Торжественно накинув на оранжевую пижаму Пушкаревой эту пелерину, Жданов прикрыл один глаз, оценивая увиденное, удовлетворенно кивнул и отмахнулся от благодарного лепетания.
— Катя, я в душ, — объявил он, украдкой зевая и сочтя торжественную часть закрытой.
Она кивнула и зарылась лицом в пелерину.
Федор, который собирал ему вещи в дорогу, как обычно ориентировался на вкус Киры Юрьевны и заботливо упаковал брендовые декоративные шмотки, абсолютно неуместные в этом клоповнике. Вздохнув над несоответствием внутреннего и внешнего и пожалев, что у него нет удобной и со всех сторон приличной оранжевой пижамы, Жданов натянул слаксы и джемпер и покинул ванную.
Катя дремала, обнимая пелерину, как плюшевого мишку. Телевизор что-то тихо бормотал, верхний свет был погашен, и только прикроватные светильники освещали комнату, ставшую вдруг не такой неприятной, как раньше.
Жданов осторожно лег со своей стороны, выключив светильники и оставив телевизор, и разноцветные пятна замельтешили по комнате.
Вопрос, который мучил его с того момента, когда он решил ехать в Тулу, а может быть и раньше, не оставлял в покое. Что, черт возьми, он вообще творит?
Каким образом он оказался в одной постели с Пушкаревой, и почему это не кажется таким диким, как должно казаться?
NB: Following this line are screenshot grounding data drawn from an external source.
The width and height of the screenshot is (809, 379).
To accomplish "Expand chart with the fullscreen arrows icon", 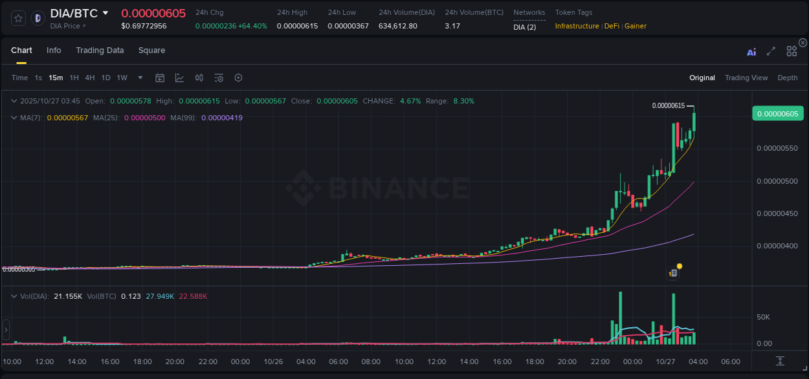I will (770, 52).
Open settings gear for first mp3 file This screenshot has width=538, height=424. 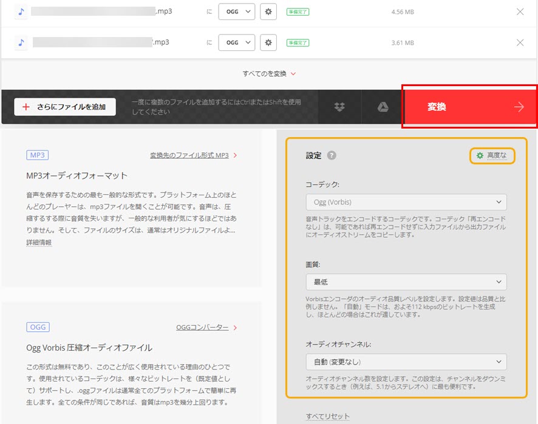[268, 12]
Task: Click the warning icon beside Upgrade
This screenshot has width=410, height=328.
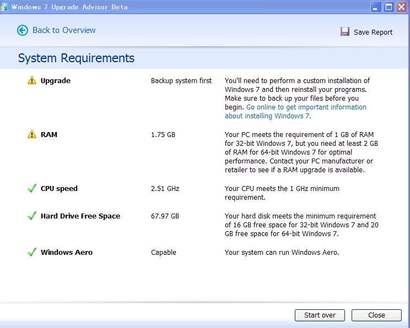Action: click(x=32, y=81)

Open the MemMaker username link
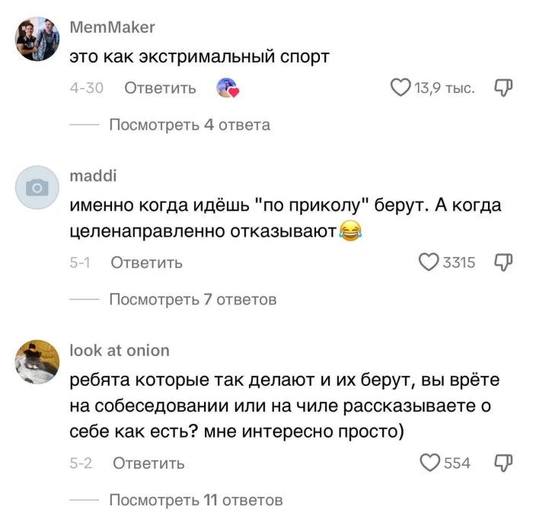coord(112,27)
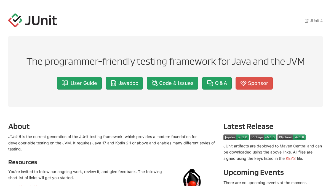Select the Javadoc button label

[x=128, y=83]
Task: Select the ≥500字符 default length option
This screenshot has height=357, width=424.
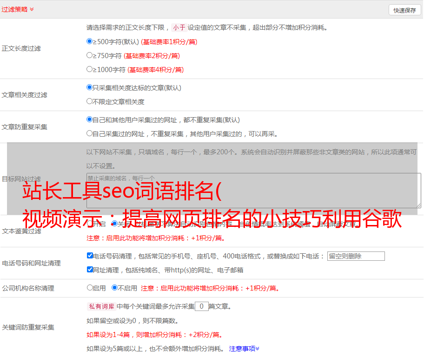Action: (90, 41)
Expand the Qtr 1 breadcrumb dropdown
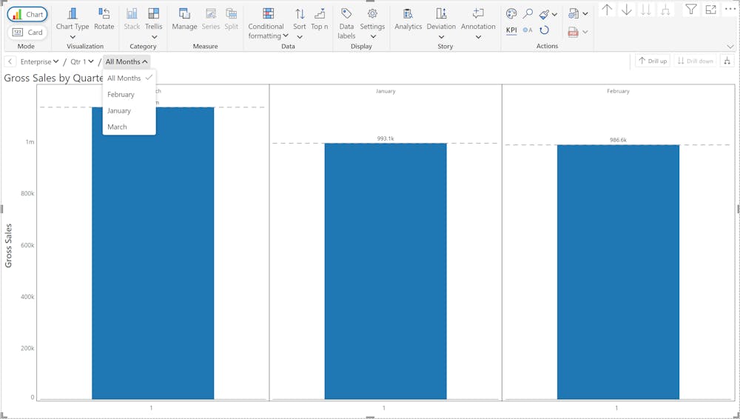Viewport: 740px width, 419px height. pos(82,61)
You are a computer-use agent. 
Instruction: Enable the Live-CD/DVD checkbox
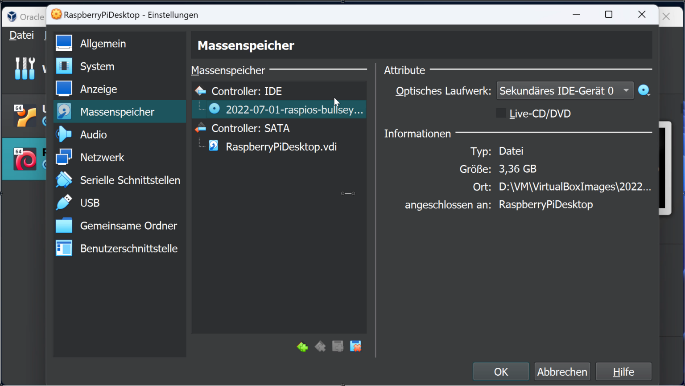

— А хотите я кое в чем признаюсь? — вдруг спросила Катя, по-прежнему не открывая глаз. — Только вы обещайте, что не рассердитесь.
— Что за детский сад, — вздохнул Жданов, — я никогда на вас не сержусь, и тем более не стану этого делать в такой день.
— Ну да, — пробормотала она, — никогда.
— Вы можете признаваться совершенно спокойно, обещаю не ставить вас в угол.
— Я специально сказала на ресепшен, что мне нужно прилечь, чтобы мы не уехали отсюда.
Бог знает, что он ожидал услышать. Возможно, одну из фамилий, наконец, Федор или Потапкин, но не такое безыскусное откровение.
— Почему? — спросил Жданов, ошарашенно рассматривая спокойное лицо, которое без очков выглядело невинным и милым, и только трепет ресниц выдавал смятение.
— Если бы мы уехали в другую гостиницу, — сказала Катя, — то там было бы два люкса. А мне хотелось побыть сегодня с вами вдвоем. Не в том смысле…
— Я понял, — быстро сказал Жданов, — в каком смысле.
Он действительно понимал.
Катино коварство не вызвало в нем негодования, а только мирная теплота, похожая на парное молоко, разлилась в груди.
Когда они оставались вдвоем, мир начинался казаться довольно симпатичной штукой.
Между ними не было соперничества, непонимания, споров или секретов…
Впрочем, один огромный-огромный секрет Катя все-таки хранила в себе.
— Расскажите мне, пожалуйста, — попросил Жданов, и она, умница, сразу поняла, о чем он просит.
— Вам так важно это знать? — спросила она, мигом расстроившись и зарывшись носом в пелерину. — От этого зависят наши отношения?
— Нет, Кать, нет, — воскликнул Жданов, ругая себя ослом. Зачем он лезет к ней с расспросами, как будто не видит, что они каждый раз причиняют ей боль? — Простите, это совершенно бестактный вопрос. Я сам не понимаю, зачем я вам его задал. Всё, простите, ничего не отвечайте.
Катя молчала так долго, что он решил, что она заснула.